Bagian Dokumen:
CAKRAWALA – JAKARTA, Presiden Prabowo Subianto pada Senin, 8 September 2025, secara mengejutkan mengumumkan perombakan besar Kabinet Merah Putih. Keputusan ini, yang menandai perombakan kedua dalam tahun pertama pemerintahannya, diambil di tengah gejolak politik dan sosial yang signifikan, menyusul gelombang demonstrasi anti-pemerintah yang meluas di seluruh Indonesia sejak akhir Agustus.
Aksi protes yang mematikan ini dipicu oleh kemarahan publik terhadap tunjangan perumahan bulanan sebesar Rp 50 juta untuk anggota DPR, yang dinilai tidak peka di tengah meningkatnya biaya hidup dan tingginya angka pengangguran. Situasi semakin memanas setelah kematian tragis seorang pengemudi ojek daring, Affan Kurniawan, yang terlindas oleh mobil lapis baja polisi selama demonstrasi di Jakarta.
Pergantian sejumlah figur kunci, terutama pencopotan Menteri Keuangan Sri Mulyani Indrawati dan Menteri Koordinator Politik dan Keamanan Budi Gunawan, dianggap sebagai manuver politik untuk meredakan kemarahan publik dan memulihkan kepercayaan yang terkikis. Menteri Sekretaris Negara, Prasetyo Hadi, menyatakan bahwa perombakan dilakukan berdasarkan “masukan dan evaluasi yang dilakukan terus-menerus” oleh Presiden.

Data Tersimpan:
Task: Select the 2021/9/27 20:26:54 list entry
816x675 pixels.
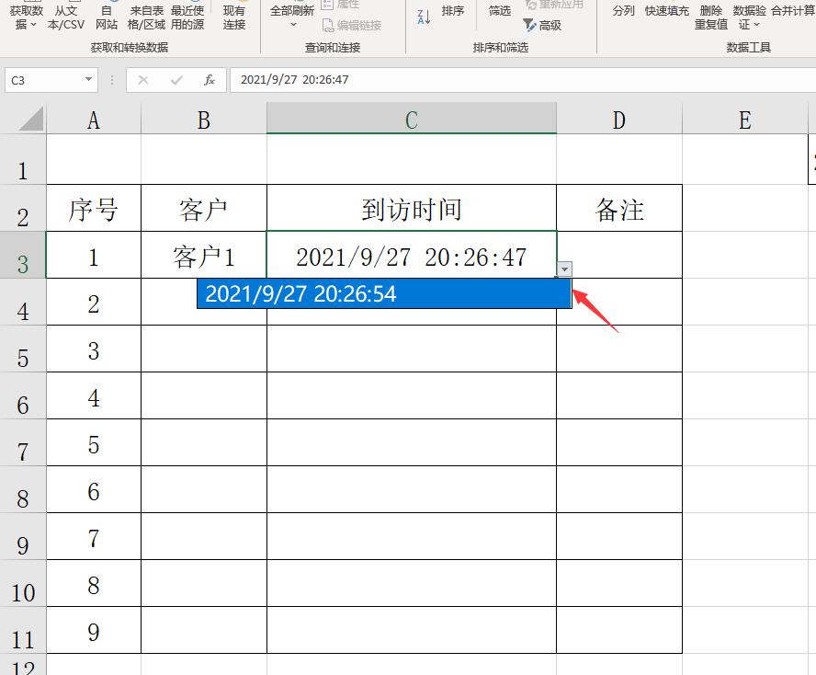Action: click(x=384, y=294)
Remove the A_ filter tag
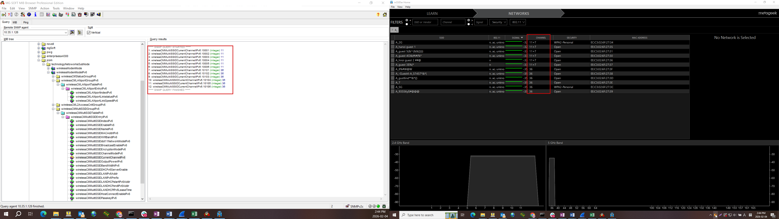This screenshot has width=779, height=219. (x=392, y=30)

...

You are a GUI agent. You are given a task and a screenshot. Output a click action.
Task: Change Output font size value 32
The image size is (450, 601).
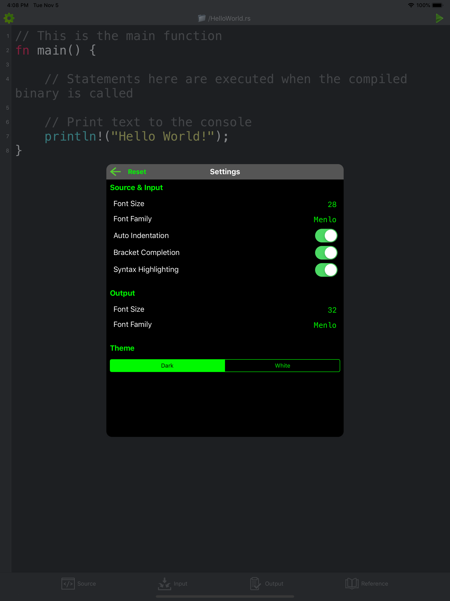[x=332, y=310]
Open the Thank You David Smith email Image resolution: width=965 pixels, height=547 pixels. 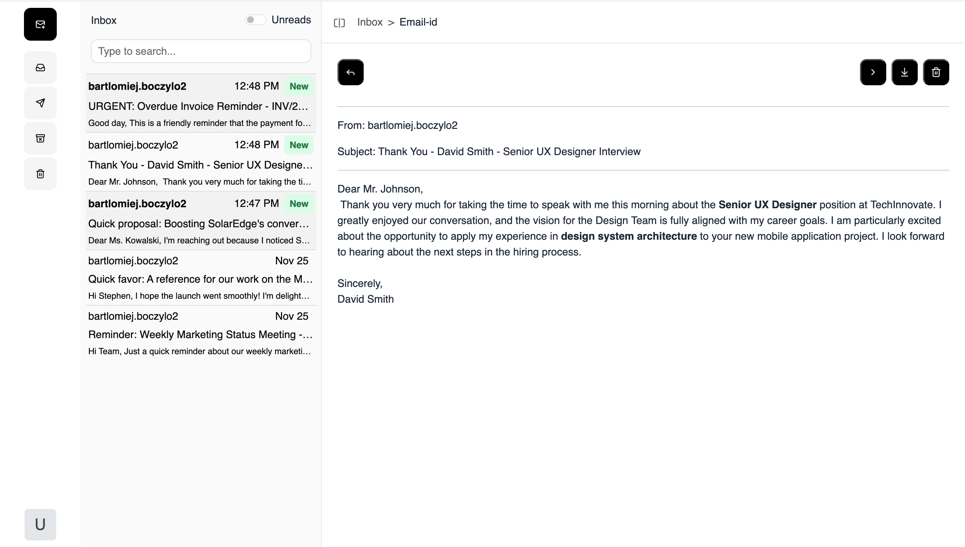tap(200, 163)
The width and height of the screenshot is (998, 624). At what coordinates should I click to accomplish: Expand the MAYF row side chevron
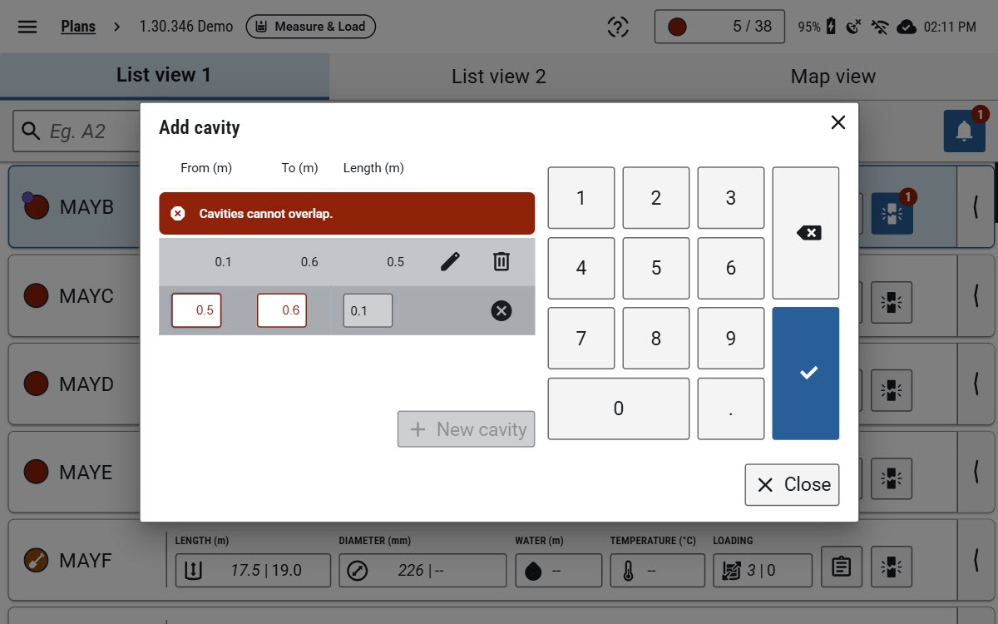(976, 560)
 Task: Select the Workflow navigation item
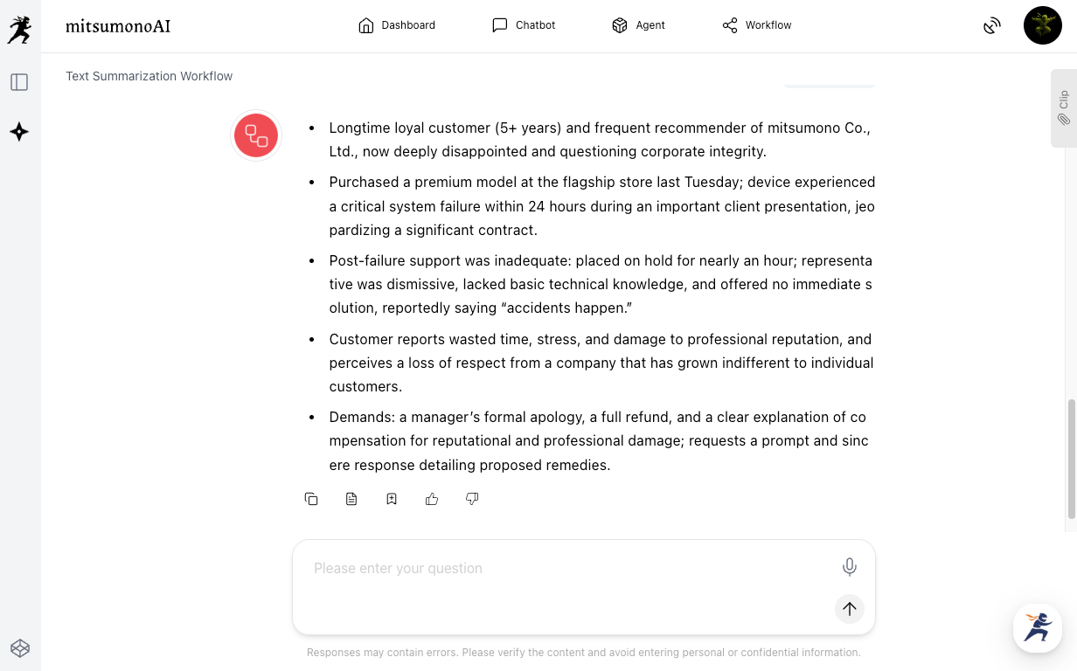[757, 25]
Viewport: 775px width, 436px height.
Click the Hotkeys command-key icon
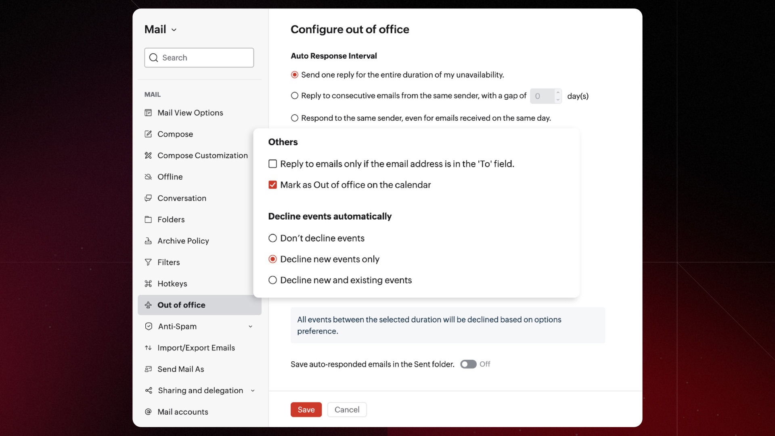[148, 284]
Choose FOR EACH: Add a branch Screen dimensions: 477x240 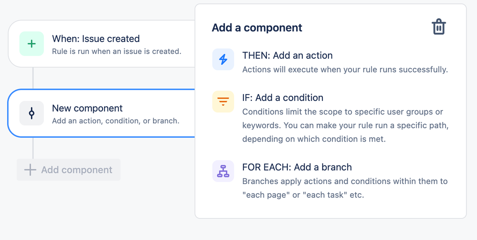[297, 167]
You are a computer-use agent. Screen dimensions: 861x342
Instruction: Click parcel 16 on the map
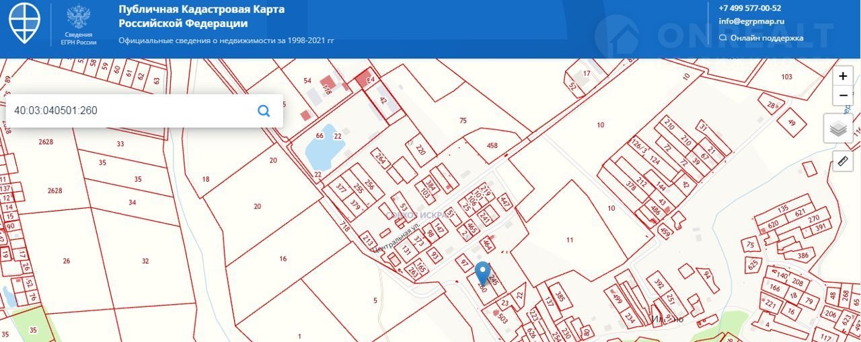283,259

---

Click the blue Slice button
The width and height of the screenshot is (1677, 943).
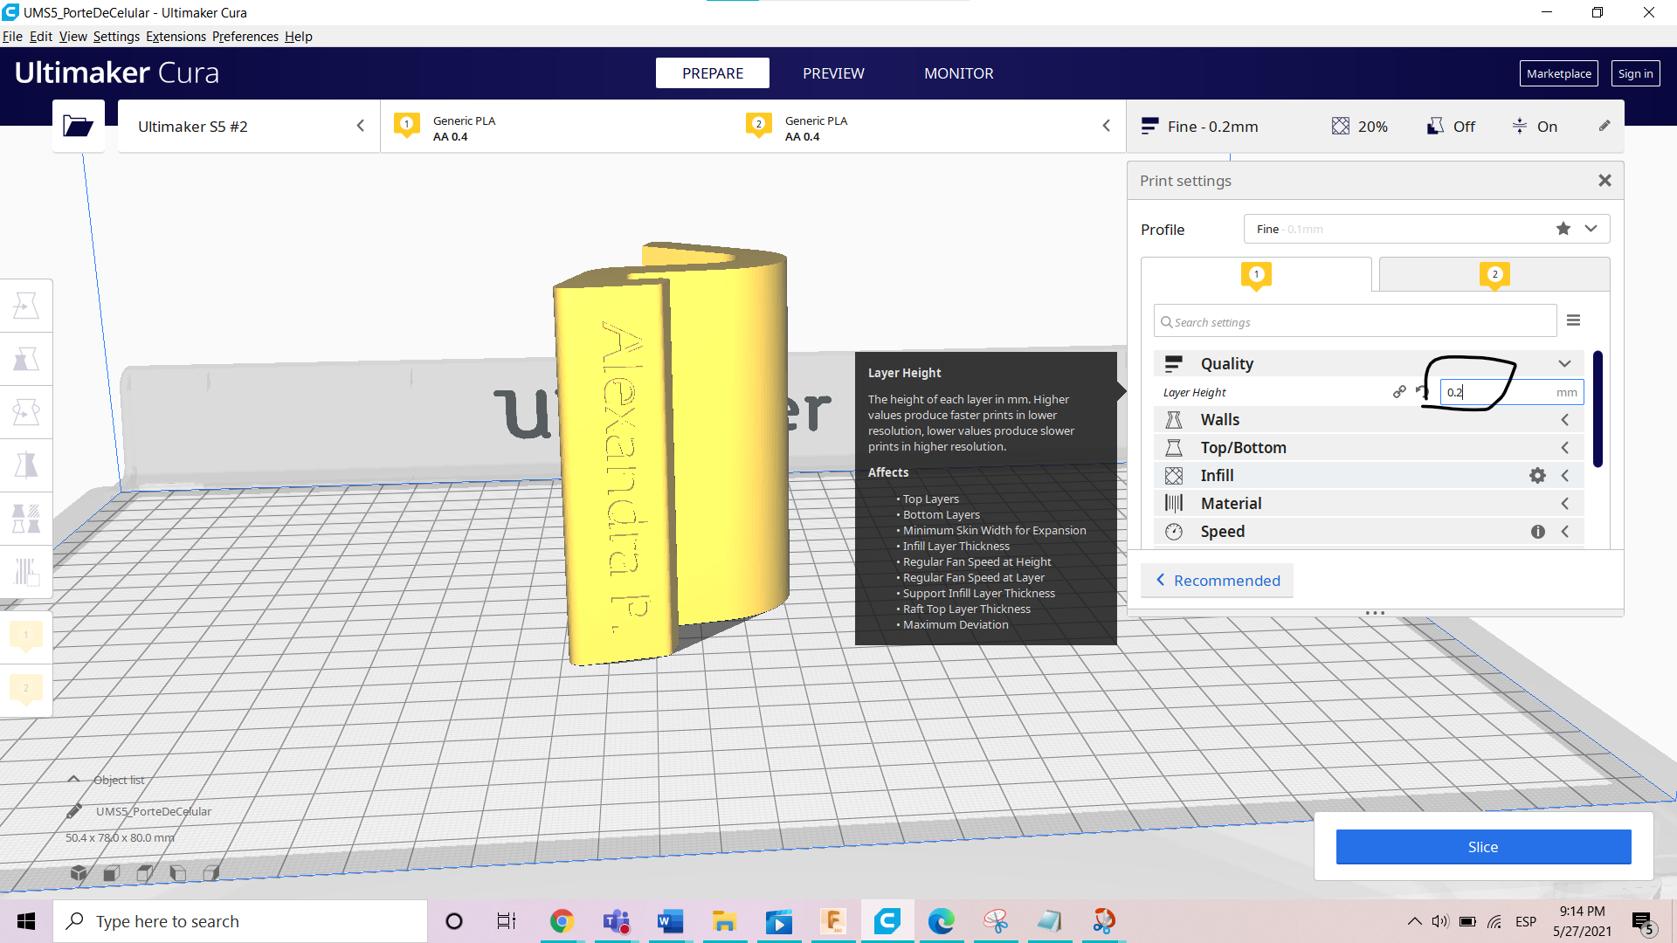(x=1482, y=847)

Uraian Tugas: Tuliskan lanjutan berita mengenai perombakan Kabinet Merah Putih, dimulai setelah kalimat terakhirnya.

Hasil Latihan:
Dampak Ekonomi: Pasar yang Volatil dan Kekhawatiran Investor
Dampak perombakan ini terhadap pasar keuangan terasa segera dan dramatis. Indeks Harga Saham Gabungan (IHSG) anjlok 1,28% atau 100,49 poin, ditutup pada level 7.766,85, menghapus seluruh kenaikan yang terjadi sejak awal perdagangan hari itu . Meskipun mata uang Rupiah menguat tipis sebesar 123 poin ke level Rp 16.309 per Dolar AS, kinerja pasar saham yang merosot menjadi indikator utama kekhawatiran investor.
Anjloknya pasar saham secara signifikan disebabkan oleh pergantian Menteri Keuangan. Sri Mulyani Indrawati, yang secara luas dianggap sebagai “simbol stabilitas kebijakan fiskal,” dicopot dari jabatannya. Kepergiannya menciptakan kekosongan kredibilitas, karena investor global dan domestik khawatir akan potensi perubahan kebijakan fiskal yang disiplin dan hati-hati yang selama ini menjadi ciri khasnya. Sentimen negatif pasar sebelumnya juga pernah terlihat pada Maret 2025, ketika rumor mundurnya Sri Mulyani memicu penurunan IHSG hingga 6,12%.
Namun, dampak ekonomi dari perombakan ini tidak seragam. Analisis menunjukkan bahwa saham-saham sektor perbankan terpuruk, sementara saham sektor rokok, seperti HM Sampoerna dan Gudang Garam, justru menguat . Kenaikan saham rokok ini diyakini didorong oleh ekspektasi investor bahwa kebijakan cukai tembakau yang ketat di era Sri Mulyani berpotensi melunak di bawah kepemimpinan menteri baru.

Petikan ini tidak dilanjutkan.